Photo by Bill Sitzmann

 “We are designers at heart. Even if I don’t have the skills, I can appreciate the creative process of making something your own,” Melinda said. “After our last remodel, we learned it’s so hard to ‘beat’ something exactly to the place you want. This time we just started from scratch.”

That process, building from the ground up, took the Burnetts two full years to complete. They broke ground in November 2018 and moved in November 2020. While there weren’t any major hiccups while building, the process took longer than originally planned due to the custom nature of the home. 

In fact, they went through more than 30 iterations of the house during the design process alone. Not only did the Burnetts want touches that harken back to their time on the ocean blue, they wanted an energy-efficient home that was inexpensive to heat and cool.   

  “It’s very much a house built just for Greg and Melinda,” said Steven Ginn of Steven Ginn Architects. “It’s a house for people who spent years on a boat and then became landlocked. A home for people who are really involved and interested in the systems of the house, and also very committed to ending dependency on fossil fuels. I enjoyed working on this and collaborating with them for all those reasons.”

One way the home embraces “green building” that’s good for the environment is the army of solar panels that line the roof. The property produces as much as 14 kilowatts from 35 panels, which is enough energy to not only power the electricity inside, but often generates some excess that’s sold back to OPPD at a wholesale price. “We usually generate enough power to cover our use from April to October,” Greg said.

Photo by Bill Sitzmann

 The exterior of the house, made entirely of stucco, is simple yet statement-making—a gray-and-white rectangle with a tower that intersects at just the right place. 

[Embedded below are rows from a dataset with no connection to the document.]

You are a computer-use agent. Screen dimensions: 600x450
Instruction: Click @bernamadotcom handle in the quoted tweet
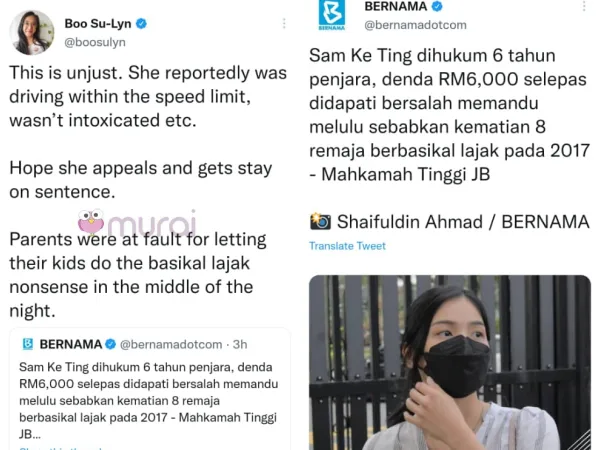171,344
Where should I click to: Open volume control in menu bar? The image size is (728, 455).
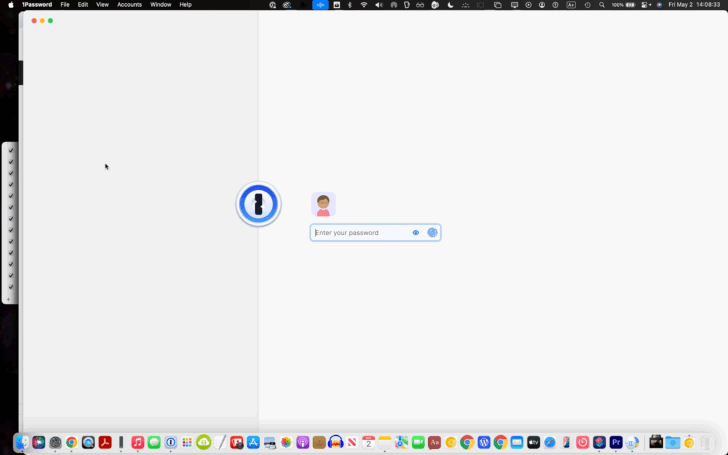(x=379, y=5)
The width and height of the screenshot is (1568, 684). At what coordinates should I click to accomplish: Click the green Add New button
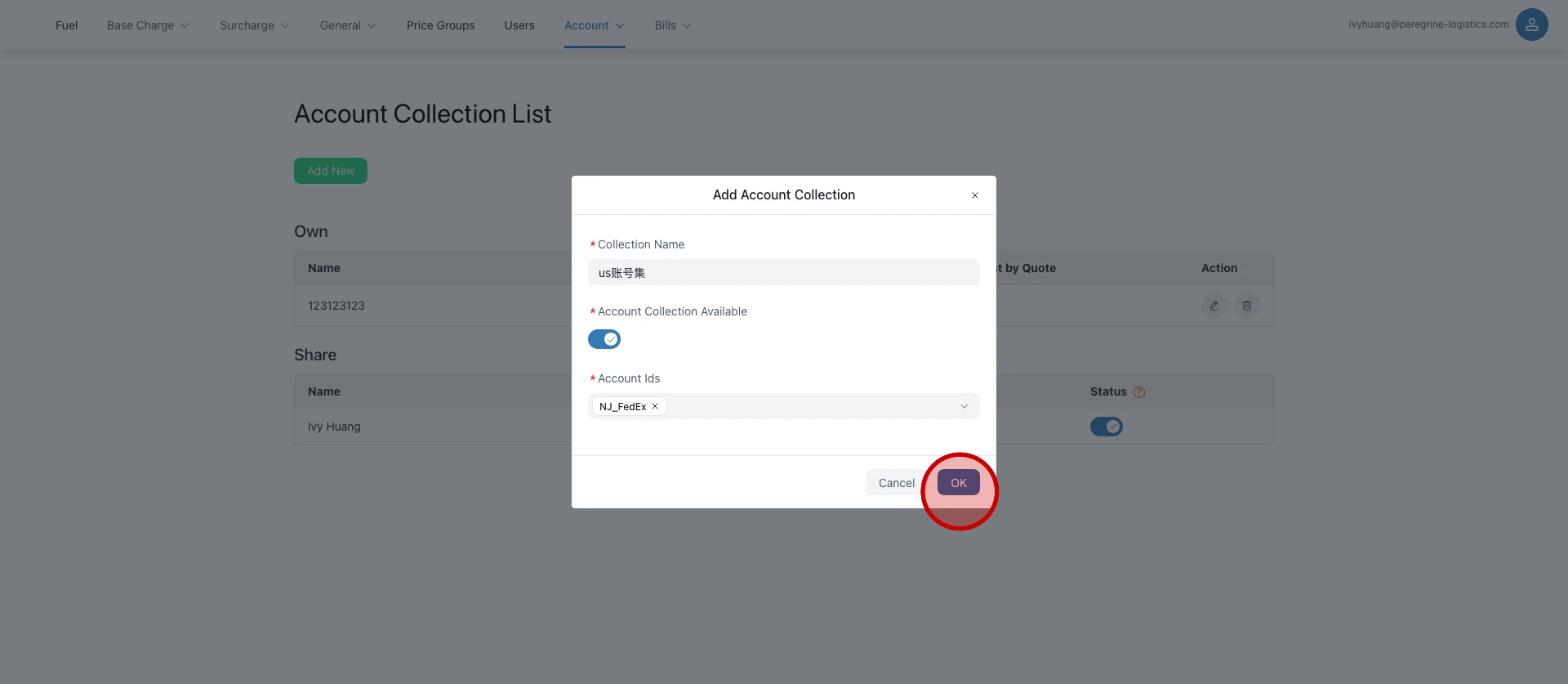tap(331, 171)
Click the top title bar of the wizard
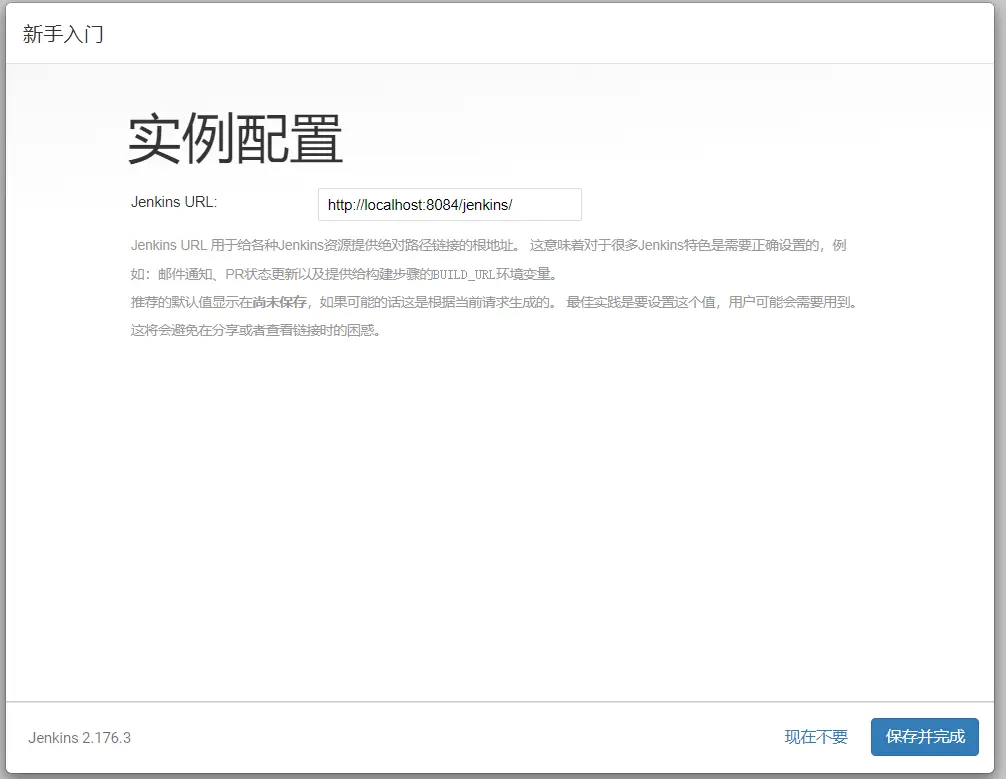The width and height of the screenshot is (1006, 779). (500, 33)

“The front of the home faces west and it’s set where the road comes and turns at a right angle. It’s the focal point,” Ginn said. “That’s why we placed the tower aligned with the street. It was intentional to enforce the street’s facade.”   

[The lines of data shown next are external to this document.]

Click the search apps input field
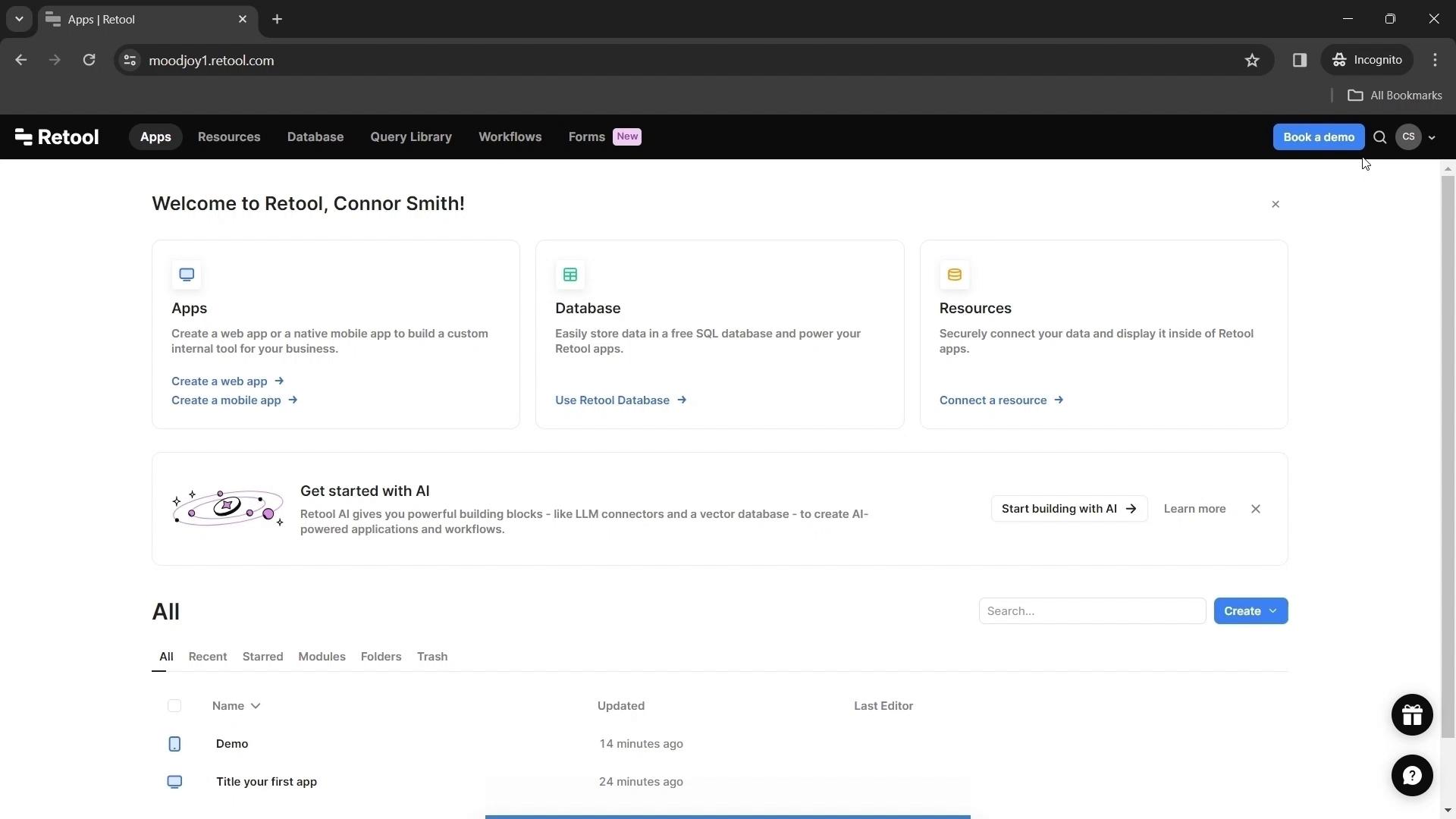Viewport: 1456px width, 819px height. click(x=1091, y=610)
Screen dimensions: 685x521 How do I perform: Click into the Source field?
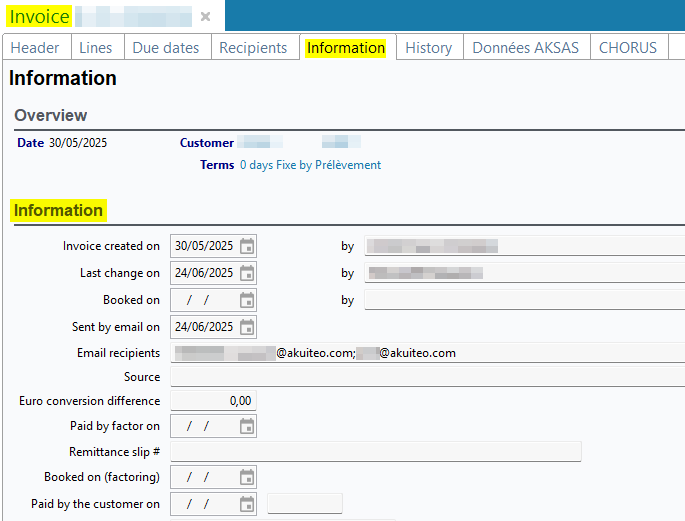[x=427, y=377]
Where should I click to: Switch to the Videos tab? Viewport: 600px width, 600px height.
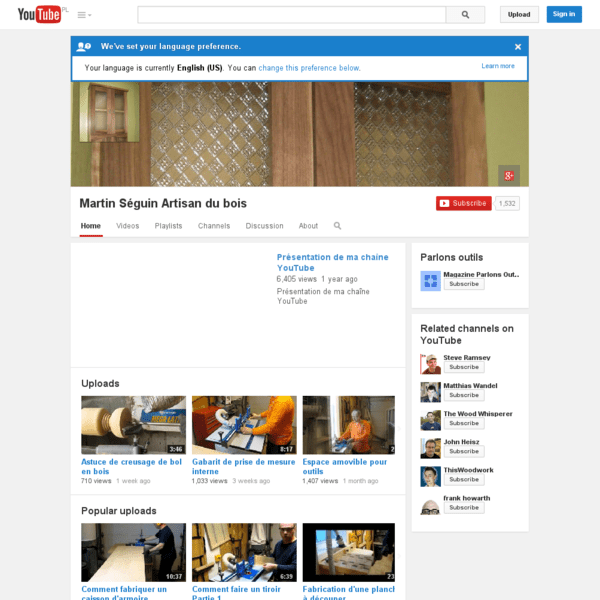(x=128, y=226)
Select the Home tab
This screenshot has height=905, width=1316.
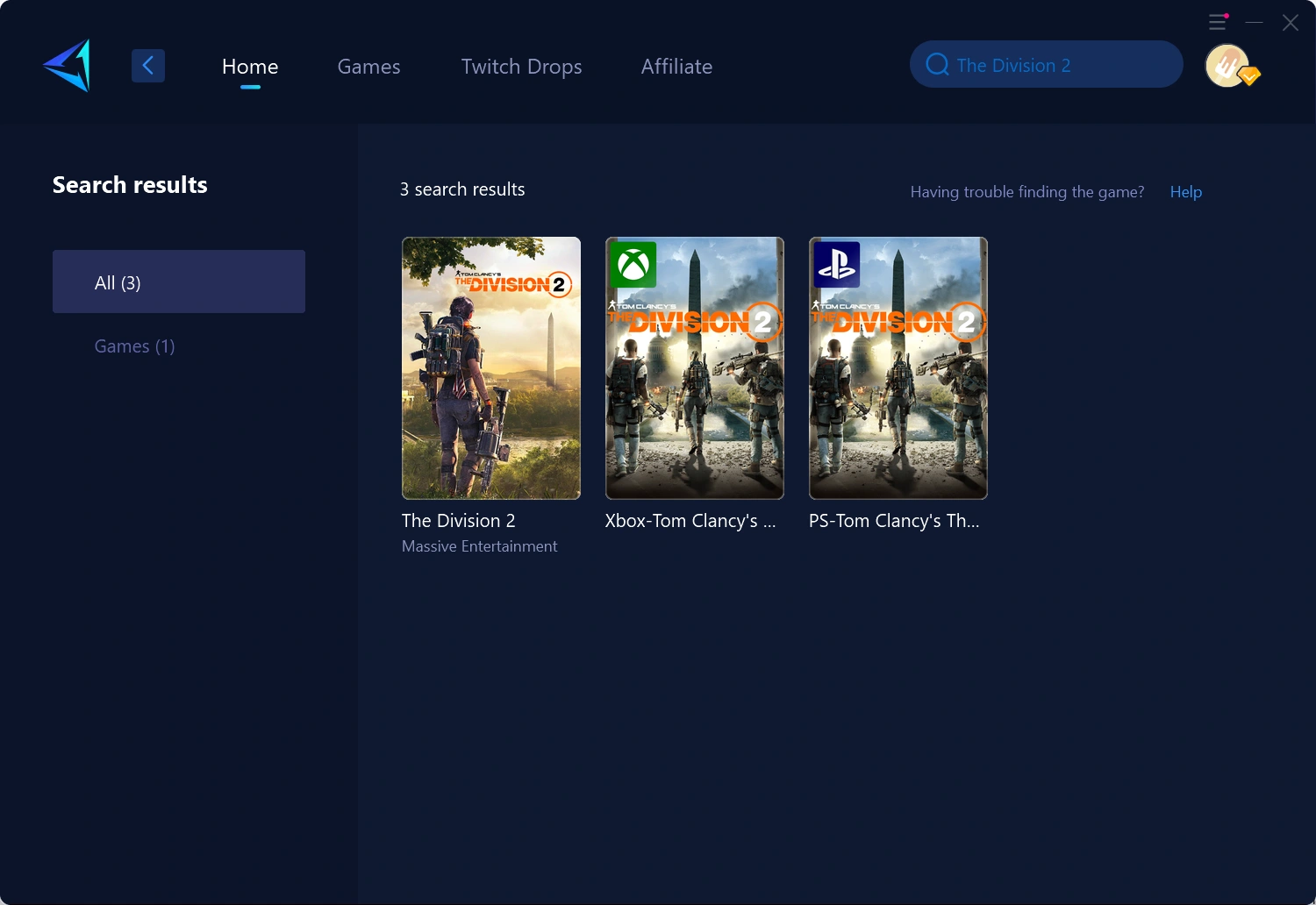tap(250, 66)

  For Greg, it was important that every aspect of the home serve both form and function. If something is in the space, it should not only look good but do some good, too. 

“Of course you want something that’s pretty, but it’s more important it work well,” Greg said. “My overall design principle is functionality meets beauty. That just takes time to construct and that’s OK.”

A perfect example of how this principle played into the home design is the inclusion of its many windows. Since they line the walls on the main floor, sunshine floods into the house and the family rarely needs lights on throughout the day. 

“We are not cave people,” Melinda said. “Our boat had windows all the way around, so we always felt like we were outside. That’s what we wanted—an indoor and outdoor experience.”

Two other unique parts of the home bring the Burnetts that binary experience. First is their art deco lounge. Plush seating, a full bar, and a sleek fireplace open up to the backyard pool via a garage door wall. With the push of a button, the wall rises and the indoors and outdoors are linked.

Photo by Bill Sitzmann

They also have a sunset tower that allows them to access the roof and maintain the solar panels. When the family called a catamaran home, they would watch the sunset each night. Now they can do the same in Omaha from new heights. 

“Not everyone in Omaha is similar, so there is an underserved population that craves contemporary design and something unique,” Melinda said. “This house meets that. It sails forward, not looking back.”